Transcript: John McCain

MCCAIN: Well, all I can say is that I used my best judgment. I consider myself the loyal opposition and that is loyal to the president where I can be and in opposition where we have fundamental disagreements. And I look forward to working with the president on a number of issues and I will continue to try to do so.

STEPHANOPOULOS: Let me bring one of them, you just talked about the deficit. You just learned today the administration's saying that over the next 10 years the deficit will be $2 trillion higher than they thought, $9 trillion.

I spoke with Secretary – Treasury Secretary Geithner just a couple of weeks ago. And he pledged that this administration would do whatever it takes to get that deficit down over the long run including new revenues. Can you make that same pledge?

MCCAIN: No. First we have to send a message to the American people that we're serious. The earmark and pork barrel spending you know and when we've talked about earmarks, only a few million dollars, only a few …

STEPHANOPOULOS: That's a tiny fraction of the budget, (INAUDIBLE).

MCCAIN: It's a tiny fraction, but it's a signal of how serious we are. And when you say it's a tiny fraction, remember every time we add one of those projects, it becomes a permanent part of the budget.

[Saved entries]
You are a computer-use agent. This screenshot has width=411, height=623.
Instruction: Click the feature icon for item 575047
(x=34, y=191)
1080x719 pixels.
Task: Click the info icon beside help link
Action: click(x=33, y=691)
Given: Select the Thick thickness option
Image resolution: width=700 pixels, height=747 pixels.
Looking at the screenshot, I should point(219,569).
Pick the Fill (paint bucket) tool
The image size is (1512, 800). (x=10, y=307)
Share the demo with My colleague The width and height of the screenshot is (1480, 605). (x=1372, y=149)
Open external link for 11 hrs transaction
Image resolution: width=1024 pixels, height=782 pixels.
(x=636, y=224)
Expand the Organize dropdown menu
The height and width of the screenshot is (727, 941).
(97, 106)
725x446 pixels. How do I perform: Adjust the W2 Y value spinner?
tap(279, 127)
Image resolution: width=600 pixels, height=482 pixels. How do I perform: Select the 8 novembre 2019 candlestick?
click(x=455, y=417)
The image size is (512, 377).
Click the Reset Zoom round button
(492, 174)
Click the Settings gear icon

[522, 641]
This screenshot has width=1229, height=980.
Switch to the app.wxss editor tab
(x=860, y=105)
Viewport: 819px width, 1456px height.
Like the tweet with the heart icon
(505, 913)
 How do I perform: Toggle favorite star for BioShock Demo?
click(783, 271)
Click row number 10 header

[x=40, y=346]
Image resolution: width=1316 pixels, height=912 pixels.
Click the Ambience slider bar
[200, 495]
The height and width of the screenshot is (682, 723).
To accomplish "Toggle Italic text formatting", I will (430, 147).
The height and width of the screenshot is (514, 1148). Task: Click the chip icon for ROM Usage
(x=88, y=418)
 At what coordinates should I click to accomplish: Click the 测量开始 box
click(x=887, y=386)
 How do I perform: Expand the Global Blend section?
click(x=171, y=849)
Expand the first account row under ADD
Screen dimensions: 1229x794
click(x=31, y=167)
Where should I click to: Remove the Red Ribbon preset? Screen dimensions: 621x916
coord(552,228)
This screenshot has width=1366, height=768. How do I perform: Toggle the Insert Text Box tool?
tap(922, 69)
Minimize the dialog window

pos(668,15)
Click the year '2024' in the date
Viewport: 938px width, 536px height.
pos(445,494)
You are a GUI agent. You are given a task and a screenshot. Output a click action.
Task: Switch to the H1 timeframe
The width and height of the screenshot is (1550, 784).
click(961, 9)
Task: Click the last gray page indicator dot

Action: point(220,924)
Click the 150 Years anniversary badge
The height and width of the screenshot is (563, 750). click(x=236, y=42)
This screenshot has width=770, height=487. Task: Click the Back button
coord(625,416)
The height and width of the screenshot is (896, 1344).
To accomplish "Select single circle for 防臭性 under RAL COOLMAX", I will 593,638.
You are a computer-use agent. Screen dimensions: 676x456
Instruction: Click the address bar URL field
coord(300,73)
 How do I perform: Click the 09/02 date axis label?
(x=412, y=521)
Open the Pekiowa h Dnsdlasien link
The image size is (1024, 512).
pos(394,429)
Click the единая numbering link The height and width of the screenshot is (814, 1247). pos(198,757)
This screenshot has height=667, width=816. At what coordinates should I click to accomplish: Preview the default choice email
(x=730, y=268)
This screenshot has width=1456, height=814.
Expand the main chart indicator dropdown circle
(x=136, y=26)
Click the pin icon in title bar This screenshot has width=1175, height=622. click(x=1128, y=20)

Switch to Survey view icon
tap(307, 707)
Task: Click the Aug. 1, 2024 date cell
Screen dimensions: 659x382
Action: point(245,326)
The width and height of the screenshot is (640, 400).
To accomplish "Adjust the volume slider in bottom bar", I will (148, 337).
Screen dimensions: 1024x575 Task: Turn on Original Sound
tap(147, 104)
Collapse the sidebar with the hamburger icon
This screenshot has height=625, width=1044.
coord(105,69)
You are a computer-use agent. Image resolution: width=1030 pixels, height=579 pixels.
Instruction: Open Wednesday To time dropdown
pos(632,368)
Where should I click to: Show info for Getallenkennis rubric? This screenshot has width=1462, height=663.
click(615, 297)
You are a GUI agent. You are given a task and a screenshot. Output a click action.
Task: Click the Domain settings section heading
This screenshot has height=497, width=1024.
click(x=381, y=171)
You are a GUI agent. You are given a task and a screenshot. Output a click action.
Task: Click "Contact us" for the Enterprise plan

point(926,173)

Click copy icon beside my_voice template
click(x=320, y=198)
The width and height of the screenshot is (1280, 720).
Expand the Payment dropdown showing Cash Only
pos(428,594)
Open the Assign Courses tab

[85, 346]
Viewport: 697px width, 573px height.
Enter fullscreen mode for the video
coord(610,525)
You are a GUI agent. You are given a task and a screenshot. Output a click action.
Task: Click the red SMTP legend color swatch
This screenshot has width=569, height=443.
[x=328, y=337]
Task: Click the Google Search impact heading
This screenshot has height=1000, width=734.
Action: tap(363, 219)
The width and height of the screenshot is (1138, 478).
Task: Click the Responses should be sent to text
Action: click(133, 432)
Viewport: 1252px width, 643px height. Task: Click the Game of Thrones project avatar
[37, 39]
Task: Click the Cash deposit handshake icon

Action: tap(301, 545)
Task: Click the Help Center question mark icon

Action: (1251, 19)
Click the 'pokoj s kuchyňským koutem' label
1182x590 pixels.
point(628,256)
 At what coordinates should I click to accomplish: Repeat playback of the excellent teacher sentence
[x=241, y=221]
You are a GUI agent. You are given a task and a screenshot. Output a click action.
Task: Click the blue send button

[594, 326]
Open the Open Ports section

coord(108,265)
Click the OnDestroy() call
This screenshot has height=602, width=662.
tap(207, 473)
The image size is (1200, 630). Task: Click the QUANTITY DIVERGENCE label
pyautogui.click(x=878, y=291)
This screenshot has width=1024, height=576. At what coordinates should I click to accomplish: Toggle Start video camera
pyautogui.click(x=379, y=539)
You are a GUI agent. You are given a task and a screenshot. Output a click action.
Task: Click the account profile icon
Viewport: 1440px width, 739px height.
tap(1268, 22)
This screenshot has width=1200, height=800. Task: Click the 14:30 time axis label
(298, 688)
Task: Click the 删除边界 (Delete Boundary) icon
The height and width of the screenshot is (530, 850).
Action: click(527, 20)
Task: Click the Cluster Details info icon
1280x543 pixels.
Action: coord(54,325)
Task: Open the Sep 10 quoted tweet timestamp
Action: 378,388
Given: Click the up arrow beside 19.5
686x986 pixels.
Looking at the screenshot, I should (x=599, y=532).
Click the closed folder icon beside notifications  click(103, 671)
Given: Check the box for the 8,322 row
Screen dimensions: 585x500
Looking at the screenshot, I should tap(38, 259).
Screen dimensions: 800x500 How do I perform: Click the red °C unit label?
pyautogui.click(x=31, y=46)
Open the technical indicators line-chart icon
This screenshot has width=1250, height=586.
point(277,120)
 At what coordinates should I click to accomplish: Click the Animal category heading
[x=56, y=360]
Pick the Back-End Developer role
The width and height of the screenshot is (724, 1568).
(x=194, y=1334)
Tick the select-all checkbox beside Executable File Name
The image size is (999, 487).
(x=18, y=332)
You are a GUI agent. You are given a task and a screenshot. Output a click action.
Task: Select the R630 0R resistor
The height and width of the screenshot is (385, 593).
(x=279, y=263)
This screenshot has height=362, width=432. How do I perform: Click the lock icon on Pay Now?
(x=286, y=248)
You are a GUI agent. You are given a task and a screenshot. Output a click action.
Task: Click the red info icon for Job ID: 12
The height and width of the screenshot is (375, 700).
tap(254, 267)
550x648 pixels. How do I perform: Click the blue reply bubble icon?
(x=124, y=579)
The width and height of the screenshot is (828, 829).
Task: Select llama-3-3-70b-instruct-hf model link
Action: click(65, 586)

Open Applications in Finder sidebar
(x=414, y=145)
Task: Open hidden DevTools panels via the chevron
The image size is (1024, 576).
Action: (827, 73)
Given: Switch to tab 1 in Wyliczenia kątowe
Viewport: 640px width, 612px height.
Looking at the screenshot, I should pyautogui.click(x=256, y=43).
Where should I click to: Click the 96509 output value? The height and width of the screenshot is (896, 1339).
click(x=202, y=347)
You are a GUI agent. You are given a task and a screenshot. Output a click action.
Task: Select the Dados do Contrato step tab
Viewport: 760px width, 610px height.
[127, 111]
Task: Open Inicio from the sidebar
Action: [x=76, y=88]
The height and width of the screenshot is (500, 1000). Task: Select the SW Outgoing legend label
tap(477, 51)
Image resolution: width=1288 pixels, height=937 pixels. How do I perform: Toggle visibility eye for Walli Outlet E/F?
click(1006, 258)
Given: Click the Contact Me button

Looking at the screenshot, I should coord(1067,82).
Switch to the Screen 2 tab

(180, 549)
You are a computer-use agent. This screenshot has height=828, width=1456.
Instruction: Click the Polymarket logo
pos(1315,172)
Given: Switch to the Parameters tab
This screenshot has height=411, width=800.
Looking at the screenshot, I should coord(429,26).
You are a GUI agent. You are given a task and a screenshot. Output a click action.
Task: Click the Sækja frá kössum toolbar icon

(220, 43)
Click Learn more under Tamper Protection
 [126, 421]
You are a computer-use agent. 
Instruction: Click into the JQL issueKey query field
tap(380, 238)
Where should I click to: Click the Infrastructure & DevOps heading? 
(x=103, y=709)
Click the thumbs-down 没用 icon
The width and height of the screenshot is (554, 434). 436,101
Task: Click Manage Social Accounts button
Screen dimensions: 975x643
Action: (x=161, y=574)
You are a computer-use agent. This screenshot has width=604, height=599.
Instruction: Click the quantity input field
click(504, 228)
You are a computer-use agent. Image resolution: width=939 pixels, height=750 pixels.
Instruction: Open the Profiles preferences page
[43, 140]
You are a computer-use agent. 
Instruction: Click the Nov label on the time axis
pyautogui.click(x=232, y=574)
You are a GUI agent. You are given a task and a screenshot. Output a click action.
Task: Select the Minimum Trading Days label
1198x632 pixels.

ASSIGNMENT
For each statement below, say yes or no on whether it agrees with the McCain transcript, and quote the deciding words. (a) McCain calls himself the loyal opposition. (b) The administration now expects the 10-year deficit to total $2 trillion. (c) McCain makes the same deficit pledge Geithner made.

RESULT
(a) Yes: "I consider myself the loyal opposition"
(b) No: "the deficit will be $2 trillion higher than they thought, $9 trillion"
(c) No: "No. First we have to send a message to the American people that we're serious."